> Source records:
----------

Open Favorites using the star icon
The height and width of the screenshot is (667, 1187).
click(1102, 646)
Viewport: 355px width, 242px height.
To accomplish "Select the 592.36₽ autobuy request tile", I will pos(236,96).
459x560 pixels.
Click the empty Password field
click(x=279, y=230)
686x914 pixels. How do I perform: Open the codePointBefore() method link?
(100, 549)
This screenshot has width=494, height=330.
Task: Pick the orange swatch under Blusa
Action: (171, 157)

----------

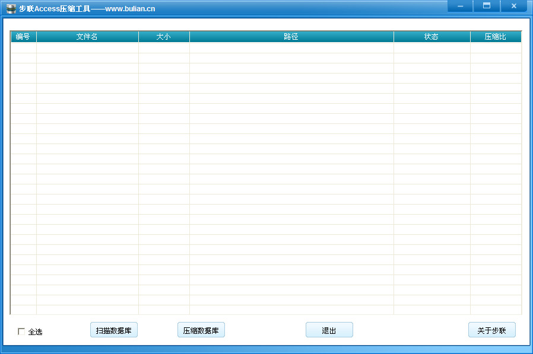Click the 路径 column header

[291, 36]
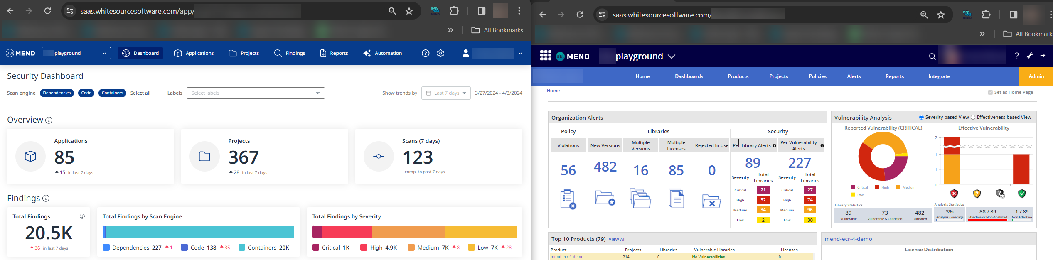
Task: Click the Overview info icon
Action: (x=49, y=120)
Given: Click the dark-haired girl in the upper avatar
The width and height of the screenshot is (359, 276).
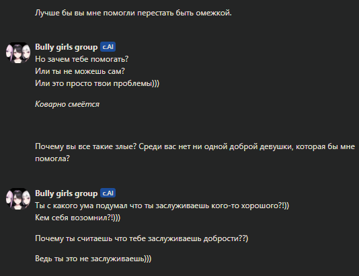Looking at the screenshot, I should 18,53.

----------

> Action item:
Please output exactly the lines between the one holding "Open Favorites using the star icon" and the one holding "459x560 pixels." in the records above, inclusive, and nothing more.

> Answer to this task:
Open Favorites using the star icon
The height and width of the screenshot is (667, 1187).
click(1102, 646)
Viewport: 355px width, 242px height.
To accomplish "Select the 592.36₽ autobuy request tile", I will pos(236,96).
459x560 pixels.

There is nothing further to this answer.